Atas dasar tersebut, Mahkamah Konstitusi berpandangan bahwa ambang batas parlemen sebagaimana disebutkan dalam Pasal 414 ayat (1) Undang-Undang Nomor 7 Tahun 2017 perlu mendapat perubahan yang sungguh-sungguh, dengan langkah-langkah sebagai berikut:
(1) dirancang untuk keberlangsungan penggunaan jangka panjang;
(2) perubahan pada norma ambang batas parlemen, baik dalam penentuan angka maupun persentase ambang batas, harus tetap berada dalam kerangka untuk menjaga proporsionalitas sistem pemilu proporsional, terutama untuk mencegah terlalu besar jumlah suara yang tidak dapat diubah menjadi kursi DPR;
(3) perubahan harus dilakukan dalam upaya menyederhanakan struktur partai politik;
(4) perubahan harus diselesaikan sebelum tahapan pelaksanaan Pemilu 2029 dimulai; dan
(5) perubahan ini melibatkan semua pihak yang peduli terhadap penyelenggaraan pemilihan umum dengan menerapkan prinsip partisipasi publik yang bermakna, termasuk melibatkan partai politik yang ikut serta dalam pemilu namun tidak memiliki perwakilan di DPR.

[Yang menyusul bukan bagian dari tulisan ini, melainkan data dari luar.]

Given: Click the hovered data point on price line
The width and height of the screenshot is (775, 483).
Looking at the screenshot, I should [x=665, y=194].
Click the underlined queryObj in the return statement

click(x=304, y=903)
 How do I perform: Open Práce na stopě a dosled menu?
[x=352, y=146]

Namun, Mahkamah Konstitusi menolak petitum poin 2a pemohon dengan alasan hal tersebut merupakan bagian dari kebijakan pembentuk Undang-Undang. Mahkamah Konstitusi pun menyatakan bahwa Pasal 414 ayat (1) Undang-Undang Nomor 7 tahun 2017 konstitusional bersyarat selama masih berlaku untuk hasil Pemilu DPR 2024.

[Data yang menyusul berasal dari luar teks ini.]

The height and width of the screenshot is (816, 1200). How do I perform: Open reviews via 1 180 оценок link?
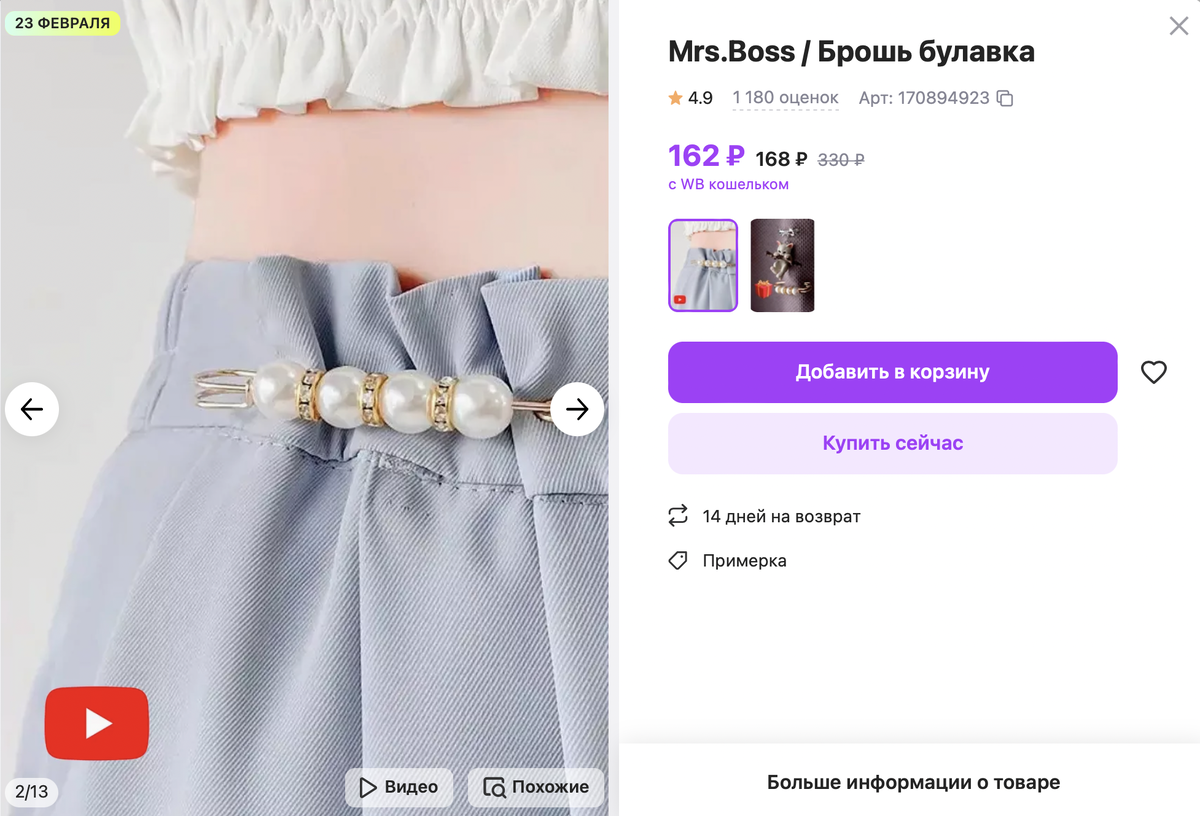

“Norma Pasal 414 ayat (1) UU 7/2017 haruslah dinyatakan konstitusional bersyarat (conditionally constitusional) sepanjang masih tetap diberlakukan untuk hasil Pemilu DPR 2024 dan tidak diberlakukan untuk hasil Pemilu DPR 2029 dan pemilu berikutnya kecuali setelah dilakukan perubahan terhadap norma ambang batas parlemen dan besaran angka atau persentase ambang batas parlemen,” ujar MK.